• _Exercise goal_
Retype every row below verbatim, keeping each character, space, and line break unchanged.

• _Information supplied_
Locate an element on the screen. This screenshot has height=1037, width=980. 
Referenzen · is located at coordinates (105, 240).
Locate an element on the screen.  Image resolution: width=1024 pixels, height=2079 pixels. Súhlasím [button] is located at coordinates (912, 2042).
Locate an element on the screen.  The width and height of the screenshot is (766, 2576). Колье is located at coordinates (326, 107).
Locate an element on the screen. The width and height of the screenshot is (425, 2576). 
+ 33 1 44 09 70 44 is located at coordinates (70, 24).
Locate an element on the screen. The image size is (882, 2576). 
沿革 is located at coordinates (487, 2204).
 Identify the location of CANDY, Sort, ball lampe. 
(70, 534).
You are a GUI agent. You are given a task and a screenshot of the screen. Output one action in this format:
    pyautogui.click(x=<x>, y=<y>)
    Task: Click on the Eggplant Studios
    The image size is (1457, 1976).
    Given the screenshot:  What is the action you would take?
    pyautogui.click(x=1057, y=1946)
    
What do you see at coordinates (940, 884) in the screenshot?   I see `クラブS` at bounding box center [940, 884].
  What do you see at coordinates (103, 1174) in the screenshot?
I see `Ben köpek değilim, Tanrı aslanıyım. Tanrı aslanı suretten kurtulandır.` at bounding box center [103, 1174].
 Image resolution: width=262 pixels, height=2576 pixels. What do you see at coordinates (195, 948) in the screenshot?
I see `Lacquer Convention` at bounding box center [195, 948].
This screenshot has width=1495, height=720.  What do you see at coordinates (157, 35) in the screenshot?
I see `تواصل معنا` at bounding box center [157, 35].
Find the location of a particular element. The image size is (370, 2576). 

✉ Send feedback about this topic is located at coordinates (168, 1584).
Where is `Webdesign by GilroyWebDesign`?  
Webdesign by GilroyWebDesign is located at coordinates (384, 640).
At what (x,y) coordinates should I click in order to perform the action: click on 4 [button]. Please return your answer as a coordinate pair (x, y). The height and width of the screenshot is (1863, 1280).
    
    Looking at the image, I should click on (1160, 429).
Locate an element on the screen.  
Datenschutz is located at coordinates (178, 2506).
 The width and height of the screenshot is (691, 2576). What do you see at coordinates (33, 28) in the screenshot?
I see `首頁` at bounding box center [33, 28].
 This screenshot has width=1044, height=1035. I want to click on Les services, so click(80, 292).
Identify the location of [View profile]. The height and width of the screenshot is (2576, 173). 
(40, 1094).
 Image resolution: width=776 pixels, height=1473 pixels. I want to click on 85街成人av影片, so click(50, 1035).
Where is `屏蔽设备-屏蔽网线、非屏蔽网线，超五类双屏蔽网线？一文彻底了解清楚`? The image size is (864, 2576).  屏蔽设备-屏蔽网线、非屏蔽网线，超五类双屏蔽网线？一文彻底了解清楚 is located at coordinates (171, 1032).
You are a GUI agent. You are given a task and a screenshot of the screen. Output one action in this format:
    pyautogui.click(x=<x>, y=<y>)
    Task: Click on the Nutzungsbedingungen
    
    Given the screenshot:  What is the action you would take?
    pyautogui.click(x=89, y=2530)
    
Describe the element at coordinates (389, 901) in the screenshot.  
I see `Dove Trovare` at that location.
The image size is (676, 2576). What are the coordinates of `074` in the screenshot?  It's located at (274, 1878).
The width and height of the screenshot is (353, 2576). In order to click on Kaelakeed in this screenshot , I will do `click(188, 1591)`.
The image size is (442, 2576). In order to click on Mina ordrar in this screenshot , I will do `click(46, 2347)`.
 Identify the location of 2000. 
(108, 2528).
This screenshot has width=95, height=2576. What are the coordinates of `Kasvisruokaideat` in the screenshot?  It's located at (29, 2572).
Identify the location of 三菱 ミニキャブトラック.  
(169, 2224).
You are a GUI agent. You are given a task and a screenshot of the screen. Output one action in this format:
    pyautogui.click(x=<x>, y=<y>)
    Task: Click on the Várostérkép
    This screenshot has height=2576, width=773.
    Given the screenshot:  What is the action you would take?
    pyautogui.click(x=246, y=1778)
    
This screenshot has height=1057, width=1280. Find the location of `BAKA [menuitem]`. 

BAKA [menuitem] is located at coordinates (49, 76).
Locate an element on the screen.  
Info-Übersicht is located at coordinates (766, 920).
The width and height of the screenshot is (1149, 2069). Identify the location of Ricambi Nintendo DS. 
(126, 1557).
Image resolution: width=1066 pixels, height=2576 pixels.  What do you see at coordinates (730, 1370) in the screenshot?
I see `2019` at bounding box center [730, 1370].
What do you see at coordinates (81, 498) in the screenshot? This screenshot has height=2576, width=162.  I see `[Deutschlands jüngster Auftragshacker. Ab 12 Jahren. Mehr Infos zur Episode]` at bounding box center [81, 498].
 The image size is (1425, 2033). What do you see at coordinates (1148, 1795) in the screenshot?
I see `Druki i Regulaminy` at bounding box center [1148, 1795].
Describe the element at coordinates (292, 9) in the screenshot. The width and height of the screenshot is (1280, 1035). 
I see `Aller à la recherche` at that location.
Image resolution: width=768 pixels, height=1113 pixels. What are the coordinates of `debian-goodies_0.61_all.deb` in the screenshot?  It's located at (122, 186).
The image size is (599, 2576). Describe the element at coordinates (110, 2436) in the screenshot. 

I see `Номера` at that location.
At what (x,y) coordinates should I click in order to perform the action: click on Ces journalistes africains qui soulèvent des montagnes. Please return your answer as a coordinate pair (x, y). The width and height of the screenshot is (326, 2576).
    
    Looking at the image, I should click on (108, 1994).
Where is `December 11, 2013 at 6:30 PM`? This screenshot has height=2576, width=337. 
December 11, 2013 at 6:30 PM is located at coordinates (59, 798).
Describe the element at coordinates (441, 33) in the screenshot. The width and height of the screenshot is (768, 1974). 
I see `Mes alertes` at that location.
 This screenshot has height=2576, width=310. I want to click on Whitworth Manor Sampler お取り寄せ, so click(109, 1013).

• _Solution for this exercise_
Locate an element on the screen. This screenshot has height=1037, width=980. 
Referenzen · is located at coordinates (105, 240).
Locate an element on the screen.  Image resolution: width=1024 pixels, height=2079 pixels. Súhlasím [button] is located at coordinates (912, 2042).
Locate an element on the screen.  The width and height of the screenshot is (766, 2576). Колье is located at coordinates (326, 107).
Locate an element on the screen. The width and height of the screenshot is (425, 2576). 
+ 33 1 44 09 70 44 is located at coordinates (70, 24).
Locate an element on the screen. The image size is (882, 2576). 
沿革 is located at coordinates (487, 2204).
 Identify the location of CANDY, Sort, ball lampe. 
(70, 534).
You are a GUI agent. You are given a task and a screenshot of the screen. Output one action in this format:
    pyautogui.click(x=<x>, y=<y>)
    Task: Click on the Eggplant Studios
    The image size is (1457, 1976).
    Given the screenshot:  What is the action you would take?
    pyautogui.click(x=1057, y=1946)
    
What do you see at coordinates (940, 884) in the screenshot?   I see `クラブS` at bounding box center [940, 884].
  What do you see at coordinates (103, 1174) in the screenshot?
I see `Ben köpek değilim, Tanrı aslanıyım. Tanrı aslanı suretten kurtulandır.` at bounding box center [103, 1174].
 Image resolution: width=262 pixels, height=2576 pixels. What do you see at coordinates (195, 948) in the screenshot?
I see `Lacquer Convention` at bounding box center [195, 948].
This screenshot has width=1495, height=720.  What do you see at coordinates (157, 35) in the screenshot?
I see `تواصل معنا` at bounding box center [157, 35].
Find the location of a particular element. The image size is (370, 2576). 

✉ Send feedback about this topic is located at coordinates (168, 1584).
Where is `Webdesign by GilroyWebDesign`?  
Webdesign by GilroyWebDesign is located at coordinates (384, 640).
At what (x,y) coordinates should I click in order to perform the action: click on 4 [button]. Please return your answer as a coordinate pair (x, y). The height and width of the screenshot is (1863, 1280).
    
    Looking at the image, I should click on (1160, 429).
Locate an element on the screen.  
Datenschutz is located at coordinates (178, 2506).
 The width and height of the screenshot is (691, 2576). What do you see at coordinates (33, 28) in the screenshot?
I see `首頁` at bounding box center [33, 28].
 This screenshot has width=1044, height=1035. I want to click on Les services, so click(80, 292).
Identify the location of [View profile]. The height and width of the screenshot is (2576, 173). 
(40, 1094).
 Image resolution: width=776 pixels, height=1473 pixels. I want to click on 85街成人av影片, so click(50, 1035).
Where is `屏蔽设备-屏蔽网线、非屏蔽网线，超五类双屏蔽网线？一文彻底了解清楚`? The image size is (864, 2576).  屏蔽设备-屏蔽网线、非屏蔽网线，超五类双屏蔽网线？一文彻底了解清楚 is located at coordinates (171, 1032).
You are a GUI agent. You are given a task and a screenshot of the screen. Output one action in this format:
    pyautogui.click(x=<x>, y=<y>)
    Task: Click on the Nutzungsbedingungen
    
    Given the screenshot:  What is the action you would take?
    pyautogui.click(x=89, y=2530)
    
Describe the element at coordinates (389, 901) in the screenshot.  
I see `Dove Trovare` at that location.
The image size is (676, 2576). What are the coordinates of `074` in the screenshot?  It's located at (274, 1878).
The width and height of the screenshot is (353, 2576). In order to click on Kaelakeed in this screenshot , I will do `click(188, 1591)`.
The image size is (442, 2576). In order to click on Mina ordrar in this screenshot , I will do `click(46, 2347)`.
 Identify the location of 2000. 
(108, 2528).
This screenshot has width=95, height=2576. What are the coordinates of `Kasvisruokaideat` in the screenshot?  It's located at (29, 2572).
Identify the location of 三菱 ミニキャブトラック.  
(169, 2224).
You are a GUI agent. You are given a task and a screenshot of the screen. Output one action in this format:
    pyautogui.click(x=<x>, y=<y>)
    Task: Click on the Várostérkép
    This screenshot has height=2576, width=773.
    Given the screenshot:  What is the action you would take?
    pyautogui.click(x=246, y=1778)
    
This screenshot has height=1057, width=1280. Find the location of `BAKA [menuitem]`. 

BAKA [menuitem] is located at coordinates (49, 76).
Locate an element on the screen.  
Info-Übersicht is located at coordinates (766, 920).
The width and height of the screenshot is (1149, 2069). Identify the location of Ricambi Nintendo DS. 
(126, 1557).
Image resolution: width=1066 pixels, height=2576 pixels.  What do you see at coordinates (730, 1370) in the screenshot?
I see `2019` at bounding box center [730, 1370].
What do you see at coordinates (81, 498) in the screenshot? This screenshot has height=2576, width=162.  I see `[Deutschlands jüngster Auftragshacker. Ab 12 Jahren. Mehr Infos zur Episode]` at bounding box center [81, 498].
 The image size is (1425, 2033). What do you see at coordinates (1148, 1795) in the screenshot?
I see `Druki i Regulaminy` at bounding box center [1148, 1795].
Describe the element at coordinates (292, 9) in the screenshot. The width and height of the screenshot is (1280, 1035). 
I see `Aller à la recherche` at that location.
Image resolution: width=768 pixels, height=1113 pixels. What are the coordinates of `debian-goodies_0.61_all.deb` in the screenshot?  It's located at (122, 186).
The image size is (599, 2576). Describe the element at coordinates (110, 2436) in the screenshot. 

I see `Номера` at that location.
At what (x,y) coordinates should I click in order to perform the action: click on Ces journalistes africains qui soulèvent des montagnes. Please return your answer as a coordinate pair (x, y). The width and height of the screenshot is (326, 2576).
    
    Looking at the image, I should click on (108, 1994).
Where is `December 11, 2013 at 6:30 PM`? This screenshot has height=2576, width=337. 
December 11, 2013 at 6:30 PM is located at coordinates (59, 798).
Describe the element at coordinates (441, 33) in the screenshot. The width and height of the screenshot is (768, 1974). 
I see `Mes alertes` at that location.
 This screenshot has height=2576, width=310. I want to click on Whitworth Manor Sampler お取り寄せ, so click(109, 1013).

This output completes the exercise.